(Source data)
- Opening Delimiter -

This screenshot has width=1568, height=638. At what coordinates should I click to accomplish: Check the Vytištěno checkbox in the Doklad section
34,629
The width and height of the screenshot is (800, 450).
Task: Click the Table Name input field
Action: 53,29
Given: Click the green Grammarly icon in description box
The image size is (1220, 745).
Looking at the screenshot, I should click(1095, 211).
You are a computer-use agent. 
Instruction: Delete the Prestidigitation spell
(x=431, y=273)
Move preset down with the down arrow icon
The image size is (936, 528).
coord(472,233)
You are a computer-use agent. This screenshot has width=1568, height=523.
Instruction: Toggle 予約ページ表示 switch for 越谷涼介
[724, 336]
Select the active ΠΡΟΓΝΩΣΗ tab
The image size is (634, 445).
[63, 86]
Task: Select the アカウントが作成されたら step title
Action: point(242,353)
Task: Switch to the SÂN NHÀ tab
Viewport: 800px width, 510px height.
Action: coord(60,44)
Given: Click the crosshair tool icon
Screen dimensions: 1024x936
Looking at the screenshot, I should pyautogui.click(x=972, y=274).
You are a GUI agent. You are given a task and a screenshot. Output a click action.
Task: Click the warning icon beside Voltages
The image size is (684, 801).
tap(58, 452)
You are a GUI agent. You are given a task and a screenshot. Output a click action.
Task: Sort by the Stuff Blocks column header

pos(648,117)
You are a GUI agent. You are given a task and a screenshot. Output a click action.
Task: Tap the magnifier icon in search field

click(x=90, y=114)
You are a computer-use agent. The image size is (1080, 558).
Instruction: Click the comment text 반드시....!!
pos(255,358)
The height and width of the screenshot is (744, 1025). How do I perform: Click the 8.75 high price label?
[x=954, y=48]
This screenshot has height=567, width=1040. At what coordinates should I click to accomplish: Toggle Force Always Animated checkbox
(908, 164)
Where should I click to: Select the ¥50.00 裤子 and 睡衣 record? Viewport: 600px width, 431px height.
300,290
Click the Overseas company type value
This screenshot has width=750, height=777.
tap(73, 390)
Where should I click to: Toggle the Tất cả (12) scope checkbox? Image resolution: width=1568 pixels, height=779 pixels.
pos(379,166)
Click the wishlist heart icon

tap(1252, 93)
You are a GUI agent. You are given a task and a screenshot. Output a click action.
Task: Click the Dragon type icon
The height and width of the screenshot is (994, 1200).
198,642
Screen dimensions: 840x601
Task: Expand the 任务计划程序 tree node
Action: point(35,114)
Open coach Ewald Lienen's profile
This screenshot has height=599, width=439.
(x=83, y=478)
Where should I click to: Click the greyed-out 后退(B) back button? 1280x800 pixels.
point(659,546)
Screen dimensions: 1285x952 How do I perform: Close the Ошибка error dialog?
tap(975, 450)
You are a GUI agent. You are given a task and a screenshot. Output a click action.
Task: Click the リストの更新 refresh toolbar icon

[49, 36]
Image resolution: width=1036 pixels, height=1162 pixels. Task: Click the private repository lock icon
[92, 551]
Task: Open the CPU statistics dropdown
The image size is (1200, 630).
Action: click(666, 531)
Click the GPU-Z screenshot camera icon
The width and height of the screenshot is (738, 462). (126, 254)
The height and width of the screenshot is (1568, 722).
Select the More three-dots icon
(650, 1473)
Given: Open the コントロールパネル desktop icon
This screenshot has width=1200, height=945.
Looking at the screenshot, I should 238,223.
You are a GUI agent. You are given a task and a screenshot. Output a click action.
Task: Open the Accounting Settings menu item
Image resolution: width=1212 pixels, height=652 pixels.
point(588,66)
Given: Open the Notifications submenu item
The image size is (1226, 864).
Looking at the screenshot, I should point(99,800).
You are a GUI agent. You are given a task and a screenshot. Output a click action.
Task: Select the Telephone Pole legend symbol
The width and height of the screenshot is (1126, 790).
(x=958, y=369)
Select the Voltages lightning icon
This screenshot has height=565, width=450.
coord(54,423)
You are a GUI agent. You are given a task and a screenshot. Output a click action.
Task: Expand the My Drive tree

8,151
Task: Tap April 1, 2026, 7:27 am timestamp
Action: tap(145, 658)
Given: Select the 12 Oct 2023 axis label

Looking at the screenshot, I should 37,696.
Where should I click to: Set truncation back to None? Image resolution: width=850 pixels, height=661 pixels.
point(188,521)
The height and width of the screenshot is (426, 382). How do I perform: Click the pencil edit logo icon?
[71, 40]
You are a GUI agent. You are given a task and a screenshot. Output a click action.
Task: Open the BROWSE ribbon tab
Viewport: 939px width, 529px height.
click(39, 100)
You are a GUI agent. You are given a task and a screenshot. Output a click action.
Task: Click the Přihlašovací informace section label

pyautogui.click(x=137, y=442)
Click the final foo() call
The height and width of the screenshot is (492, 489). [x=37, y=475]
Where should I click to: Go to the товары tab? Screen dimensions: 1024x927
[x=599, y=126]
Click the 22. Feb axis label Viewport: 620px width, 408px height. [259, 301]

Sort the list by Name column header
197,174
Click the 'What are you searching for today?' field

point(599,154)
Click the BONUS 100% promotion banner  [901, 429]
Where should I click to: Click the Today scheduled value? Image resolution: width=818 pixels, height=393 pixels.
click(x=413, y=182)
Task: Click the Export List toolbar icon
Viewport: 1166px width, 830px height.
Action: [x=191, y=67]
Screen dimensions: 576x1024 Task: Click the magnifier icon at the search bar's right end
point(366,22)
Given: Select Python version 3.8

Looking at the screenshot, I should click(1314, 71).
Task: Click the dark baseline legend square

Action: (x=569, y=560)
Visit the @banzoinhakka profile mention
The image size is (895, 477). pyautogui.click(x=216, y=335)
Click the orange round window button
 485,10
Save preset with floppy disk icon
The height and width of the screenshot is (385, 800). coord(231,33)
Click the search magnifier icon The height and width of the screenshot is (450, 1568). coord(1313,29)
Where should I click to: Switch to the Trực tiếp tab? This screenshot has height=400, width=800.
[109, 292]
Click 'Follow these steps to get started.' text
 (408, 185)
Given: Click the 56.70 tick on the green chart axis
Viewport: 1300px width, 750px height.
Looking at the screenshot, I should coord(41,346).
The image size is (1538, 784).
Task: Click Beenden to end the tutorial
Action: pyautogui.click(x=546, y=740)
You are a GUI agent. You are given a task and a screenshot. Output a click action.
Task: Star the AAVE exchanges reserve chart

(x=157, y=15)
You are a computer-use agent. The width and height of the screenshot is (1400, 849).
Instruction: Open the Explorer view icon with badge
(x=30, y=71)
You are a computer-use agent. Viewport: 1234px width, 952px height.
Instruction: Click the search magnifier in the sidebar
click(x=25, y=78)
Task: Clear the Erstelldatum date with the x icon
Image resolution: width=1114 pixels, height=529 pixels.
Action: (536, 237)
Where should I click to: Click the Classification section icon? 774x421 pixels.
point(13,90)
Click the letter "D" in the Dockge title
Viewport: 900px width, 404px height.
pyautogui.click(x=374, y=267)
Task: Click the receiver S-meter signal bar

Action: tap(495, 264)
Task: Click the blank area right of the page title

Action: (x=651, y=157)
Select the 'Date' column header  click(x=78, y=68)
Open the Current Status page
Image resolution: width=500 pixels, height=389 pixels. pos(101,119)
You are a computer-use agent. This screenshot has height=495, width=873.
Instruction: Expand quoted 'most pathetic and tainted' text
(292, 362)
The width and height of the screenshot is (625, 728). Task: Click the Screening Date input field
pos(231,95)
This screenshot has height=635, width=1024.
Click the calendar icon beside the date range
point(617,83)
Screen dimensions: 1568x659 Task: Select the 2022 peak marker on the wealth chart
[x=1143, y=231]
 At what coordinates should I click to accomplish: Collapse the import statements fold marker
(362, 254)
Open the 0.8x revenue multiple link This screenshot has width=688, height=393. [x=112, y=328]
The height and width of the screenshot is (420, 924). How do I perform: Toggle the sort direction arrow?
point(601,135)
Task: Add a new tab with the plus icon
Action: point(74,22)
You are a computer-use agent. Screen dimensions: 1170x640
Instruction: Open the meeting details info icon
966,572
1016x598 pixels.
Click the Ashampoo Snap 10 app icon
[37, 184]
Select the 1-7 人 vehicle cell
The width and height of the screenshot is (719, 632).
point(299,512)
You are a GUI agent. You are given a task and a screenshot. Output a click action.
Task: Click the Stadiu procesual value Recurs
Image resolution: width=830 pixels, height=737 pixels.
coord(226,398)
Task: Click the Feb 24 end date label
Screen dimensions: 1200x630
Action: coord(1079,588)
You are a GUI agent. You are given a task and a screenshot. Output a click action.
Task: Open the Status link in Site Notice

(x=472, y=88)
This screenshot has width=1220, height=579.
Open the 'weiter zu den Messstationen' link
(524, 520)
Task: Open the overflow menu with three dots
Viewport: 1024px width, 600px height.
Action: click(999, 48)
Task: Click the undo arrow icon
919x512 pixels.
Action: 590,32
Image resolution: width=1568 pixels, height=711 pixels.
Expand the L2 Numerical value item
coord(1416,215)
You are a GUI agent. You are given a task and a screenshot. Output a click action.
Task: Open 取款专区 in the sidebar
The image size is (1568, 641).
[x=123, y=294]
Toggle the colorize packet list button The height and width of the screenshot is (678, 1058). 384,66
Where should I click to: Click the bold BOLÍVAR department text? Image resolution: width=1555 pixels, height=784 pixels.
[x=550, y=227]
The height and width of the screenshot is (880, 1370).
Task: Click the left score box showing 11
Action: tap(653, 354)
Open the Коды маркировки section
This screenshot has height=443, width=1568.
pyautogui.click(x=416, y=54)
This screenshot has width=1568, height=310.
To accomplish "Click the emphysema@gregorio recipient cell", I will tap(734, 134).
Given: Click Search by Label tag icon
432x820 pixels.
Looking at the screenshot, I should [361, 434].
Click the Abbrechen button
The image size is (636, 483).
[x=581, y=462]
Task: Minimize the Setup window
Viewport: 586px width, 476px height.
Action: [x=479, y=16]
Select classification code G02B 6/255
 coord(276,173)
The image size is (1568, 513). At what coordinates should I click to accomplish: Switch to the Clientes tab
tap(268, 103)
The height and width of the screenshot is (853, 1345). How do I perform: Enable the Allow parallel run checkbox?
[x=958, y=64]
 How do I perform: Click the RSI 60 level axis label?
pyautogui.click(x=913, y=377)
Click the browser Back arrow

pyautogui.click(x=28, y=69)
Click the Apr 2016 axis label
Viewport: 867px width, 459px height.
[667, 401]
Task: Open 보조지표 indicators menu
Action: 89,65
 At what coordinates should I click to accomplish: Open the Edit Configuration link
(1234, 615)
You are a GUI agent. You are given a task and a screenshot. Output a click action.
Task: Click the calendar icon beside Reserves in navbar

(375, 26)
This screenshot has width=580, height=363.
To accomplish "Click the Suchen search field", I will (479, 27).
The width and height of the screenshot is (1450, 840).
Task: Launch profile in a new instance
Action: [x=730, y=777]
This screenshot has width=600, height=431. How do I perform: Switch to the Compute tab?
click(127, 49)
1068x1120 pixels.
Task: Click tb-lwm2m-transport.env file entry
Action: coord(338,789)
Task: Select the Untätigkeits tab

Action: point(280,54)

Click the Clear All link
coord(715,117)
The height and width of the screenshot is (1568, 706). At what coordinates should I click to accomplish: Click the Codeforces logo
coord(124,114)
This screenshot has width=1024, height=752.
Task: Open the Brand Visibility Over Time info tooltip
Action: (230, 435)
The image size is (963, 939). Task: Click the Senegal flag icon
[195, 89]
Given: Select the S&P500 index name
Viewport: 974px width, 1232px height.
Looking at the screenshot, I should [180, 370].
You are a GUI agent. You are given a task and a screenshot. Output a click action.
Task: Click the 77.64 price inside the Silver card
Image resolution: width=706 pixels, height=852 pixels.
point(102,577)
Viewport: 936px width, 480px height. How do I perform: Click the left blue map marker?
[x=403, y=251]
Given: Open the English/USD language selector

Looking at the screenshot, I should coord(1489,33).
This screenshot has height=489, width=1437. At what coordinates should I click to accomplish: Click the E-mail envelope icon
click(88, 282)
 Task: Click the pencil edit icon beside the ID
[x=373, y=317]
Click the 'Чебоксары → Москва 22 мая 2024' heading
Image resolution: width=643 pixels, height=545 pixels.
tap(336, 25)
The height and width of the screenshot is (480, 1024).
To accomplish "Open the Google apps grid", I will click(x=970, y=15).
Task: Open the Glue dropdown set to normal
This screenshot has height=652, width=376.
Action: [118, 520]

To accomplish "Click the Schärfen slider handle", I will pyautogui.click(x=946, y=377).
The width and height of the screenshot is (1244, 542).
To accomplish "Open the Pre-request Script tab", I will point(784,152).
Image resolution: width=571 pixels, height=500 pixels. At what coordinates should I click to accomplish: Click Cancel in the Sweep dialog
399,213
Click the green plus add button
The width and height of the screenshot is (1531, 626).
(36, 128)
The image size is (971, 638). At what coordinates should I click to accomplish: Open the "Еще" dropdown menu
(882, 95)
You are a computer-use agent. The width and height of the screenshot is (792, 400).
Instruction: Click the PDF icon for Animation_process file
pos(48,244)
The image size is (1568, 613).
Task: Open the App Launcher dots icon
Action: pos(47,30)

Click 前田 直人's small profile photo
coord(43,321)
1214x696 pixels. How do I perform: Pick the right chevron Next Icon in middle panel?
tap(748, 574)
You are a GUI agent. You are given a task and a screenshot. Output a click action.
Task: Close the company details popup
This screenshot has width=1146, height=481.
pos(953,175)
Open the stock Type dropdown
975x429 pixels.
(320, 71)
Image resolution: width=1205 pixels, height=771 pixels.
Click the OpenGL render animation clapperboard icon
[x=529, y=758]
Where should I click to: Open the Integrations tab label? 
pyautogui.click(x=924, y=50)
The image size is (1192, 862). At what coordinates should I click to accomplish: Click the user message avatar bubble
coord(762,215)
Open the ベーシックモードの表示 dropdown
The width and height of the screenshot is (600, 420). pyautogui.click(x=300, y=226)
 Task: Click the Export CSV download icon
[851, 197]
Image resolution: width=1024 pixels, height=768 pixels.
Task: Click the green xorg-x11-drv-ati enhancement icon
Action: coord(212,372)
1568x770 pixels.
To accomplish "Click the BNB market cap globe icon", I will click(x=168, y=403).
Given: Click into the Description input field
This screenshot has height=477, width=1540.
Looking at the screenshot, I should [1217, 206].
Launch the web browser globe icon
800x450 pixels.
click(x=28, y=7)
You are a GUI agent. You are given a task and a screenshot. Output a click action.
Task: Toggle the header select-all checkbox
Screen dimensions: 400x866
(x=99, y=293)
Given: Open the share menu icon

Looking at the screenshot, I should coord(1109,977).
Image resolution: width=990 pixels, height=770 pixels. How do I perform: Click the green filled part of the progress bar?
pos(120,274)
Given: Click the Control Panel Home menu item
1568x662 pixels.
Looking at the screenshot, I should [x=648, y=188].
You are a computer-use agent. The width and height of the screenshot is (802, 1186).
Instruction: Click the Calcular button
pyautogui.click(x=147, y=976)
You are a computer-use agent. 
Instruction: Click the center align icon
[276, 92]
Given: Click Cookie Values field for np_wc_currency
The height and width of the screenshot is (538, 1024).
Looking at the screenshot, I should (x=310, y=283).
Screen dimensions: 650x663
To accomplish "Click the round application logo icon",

- Closing Delimiter -

*Your task*:
Produce an exact repeat of the lines from the one containing "Instruction: Click the Calcular button" through the last line of the data, and nothing more.

*Result*:
Instruction: Click the Calcular button
pyautogui.click(x=147, y=976)
You are a computer-use agent. 
Instruction: Click the center align icon
[276, 92]
Given: Click Cookie Values field for np_wc_currency
The height and width of the screenshot is (538, 1024).
Looking at the screenshot, I should (x=310, y=283).
Screen dimensions: 650x663
To accomplish "Click the round application logo icon",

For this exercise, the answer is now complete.